Infatti il merito maggiore, dal punto di vista storico, sta nel mostrare la continuità tra il fascismo e il dopoguerra. Persone umanamente miserabili erano al potere prima, e lo sono state anche dopo. Il fatto che Stoppa interpreti sempre il caporale fa vedere chiaramente questa triste realtà, anche solo nel perpetuarsi dello squallore morale della classe dirigente.
Peraltro, dove è permesso, la pellicola conserva numerosi tratti commuoventi, e quindi seri, come nella presunta storia d'amore nata nel lager.
Il soggetto è proprio di Totò, che qui consegna gran parte della sua visione della vita: la confessione allo psichiatra, che lo tratta inizialmente come deve, cioè come un malato di mente, è inequivocabile. Ed è splendida: vi è una denuncia etica potente, dei guai anche terrificanti creati da persone arroganti, e delle conseguenze indesiderabili patite dagli altri, che in tanti casi hanno scelto di non essere arroganti per non farsi disprezzare e cercare di vivere bene.
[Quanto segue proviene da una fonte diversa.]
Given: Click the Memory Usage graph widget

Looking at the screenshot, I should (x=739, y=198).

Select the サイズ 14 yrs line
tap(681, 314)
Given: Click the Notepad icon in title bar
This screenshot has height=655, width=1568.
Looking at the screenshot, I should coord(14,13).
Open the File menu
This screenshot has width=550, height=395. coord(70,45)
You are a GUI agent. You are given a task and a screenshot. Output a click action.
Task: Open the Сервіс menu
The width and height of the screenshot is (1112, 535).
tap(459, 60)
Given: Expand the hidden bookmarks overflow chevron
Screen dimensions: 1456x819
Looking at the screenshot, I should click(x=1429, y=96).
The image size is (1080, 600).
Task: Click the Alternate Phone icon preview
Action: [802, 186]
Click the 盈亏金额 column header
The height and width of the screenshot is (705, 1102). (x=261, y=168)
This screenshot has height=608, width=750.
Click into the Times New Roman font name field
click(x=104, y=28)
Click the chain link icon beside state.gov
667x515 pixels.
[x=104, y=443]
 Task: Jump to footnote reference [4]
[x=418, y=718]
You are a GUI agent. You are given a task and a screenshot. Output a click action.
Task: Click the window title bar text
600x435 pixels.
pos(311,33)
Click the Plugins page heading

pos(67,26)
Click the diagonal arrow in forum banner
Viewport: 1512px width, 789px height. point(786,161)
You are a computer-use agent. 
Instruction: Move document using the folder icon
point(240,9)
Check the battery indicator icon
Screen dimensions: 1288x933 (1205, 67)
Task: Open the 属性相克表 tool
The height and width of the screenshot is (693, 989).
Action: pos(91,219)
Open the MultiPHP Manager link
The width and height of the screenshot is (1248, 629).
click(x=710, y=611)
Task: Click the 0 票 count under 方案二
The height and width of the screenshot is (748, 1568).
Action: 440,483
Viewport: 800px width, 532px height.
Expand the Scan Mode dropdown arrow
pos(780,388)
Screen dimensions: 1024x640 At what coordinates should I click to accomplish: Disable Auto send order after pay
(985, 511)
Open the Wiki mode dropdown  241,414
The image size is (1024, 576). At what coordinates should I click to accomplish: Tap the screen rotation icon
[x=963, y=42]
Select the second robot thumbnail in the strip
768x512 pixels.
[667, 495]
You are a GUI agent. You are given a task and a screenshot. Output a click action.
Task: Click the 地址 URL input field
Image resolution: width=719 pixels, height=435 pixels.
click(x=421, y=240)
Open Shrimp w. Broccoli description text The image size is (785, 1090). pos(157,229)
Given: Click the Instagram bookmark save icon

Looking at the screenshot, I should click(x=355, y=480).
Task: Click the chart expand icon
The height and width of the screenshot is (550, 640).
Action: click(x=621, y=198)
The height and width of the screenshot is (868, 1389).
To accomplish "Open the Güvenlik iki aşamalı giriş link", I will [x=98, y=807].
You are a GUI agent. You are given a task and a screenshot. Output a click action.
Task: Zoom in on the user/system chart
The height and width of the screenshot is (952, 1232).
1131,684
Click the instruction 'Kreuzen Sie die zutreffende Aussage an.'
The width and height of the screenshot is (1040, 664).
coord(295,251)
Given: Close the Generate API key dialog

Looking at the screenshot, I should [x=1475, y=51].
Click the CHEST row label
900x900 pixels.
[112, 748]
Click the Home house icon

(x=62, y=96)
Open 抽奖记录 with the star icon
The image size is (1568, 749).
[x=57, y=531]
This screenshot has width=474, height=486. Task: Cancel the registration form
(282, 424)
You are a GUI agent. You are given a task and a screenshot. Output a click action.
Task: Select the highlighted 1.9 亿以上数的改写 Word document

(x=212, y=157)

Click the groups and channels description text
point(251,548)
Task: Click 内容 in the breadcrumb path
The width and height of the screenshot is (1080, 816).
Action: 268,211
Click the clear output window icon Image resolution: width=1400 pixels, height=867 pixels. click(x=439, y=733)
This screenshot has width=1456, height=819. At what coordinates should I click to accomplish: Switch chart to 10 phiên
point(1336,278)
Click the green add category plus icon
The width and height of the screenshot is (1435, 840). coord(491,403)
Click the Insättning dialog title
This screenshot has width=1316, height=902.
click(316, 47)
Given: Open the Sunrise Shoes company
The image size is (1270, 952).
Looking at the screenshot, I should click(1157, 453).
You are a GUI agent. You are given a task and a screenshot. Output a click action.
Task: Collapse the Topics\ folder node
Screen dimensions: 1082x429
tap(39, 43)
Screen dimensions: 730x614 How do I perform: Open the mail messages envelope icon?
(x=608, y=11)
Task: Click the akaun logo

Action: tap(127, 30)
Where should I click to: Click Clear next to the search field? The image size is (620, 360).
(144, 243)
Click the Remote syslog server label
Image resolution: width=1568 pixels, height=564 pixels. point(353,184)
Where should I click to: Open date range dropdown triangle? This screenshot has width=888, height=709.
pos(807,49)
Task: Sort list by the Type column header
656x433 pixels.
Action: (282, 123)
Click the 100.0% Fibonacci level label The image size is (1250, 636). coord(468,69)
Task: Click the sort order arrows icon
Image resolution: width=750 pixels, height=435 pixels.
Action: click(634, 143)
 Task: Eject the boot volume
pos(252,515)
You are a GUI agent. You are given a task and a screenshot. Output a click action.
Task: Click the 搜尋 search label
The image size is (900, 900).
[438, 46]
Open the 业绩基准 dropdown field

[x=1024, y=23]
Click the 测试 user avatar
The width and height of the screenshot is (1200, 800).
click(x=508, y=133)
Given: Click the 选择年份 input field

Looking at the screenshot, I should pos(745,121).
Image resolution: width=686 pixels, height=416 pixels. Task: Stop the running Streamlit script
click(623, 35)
Da sottolineare è anche il ritratto della classe dirigente americana postbellica in Italia: volgarissima, ignorante, laida, bisognosa di abbassare il livello culturale ai fini del consenso. A 60 anni di distanza da questo film, quasi tutti gli italiani fanno ancora di tutto per dimenticare questo dato di fatto; certo, per la sopravvivenza economica e l'accettazione sociale conviene, ma conviene davvero?
Totò è straordinario, e non stupisce. Ma anche Paolo Stoppa è fenomenale, proprio per come interpreta i difetti che odiamo negli altri.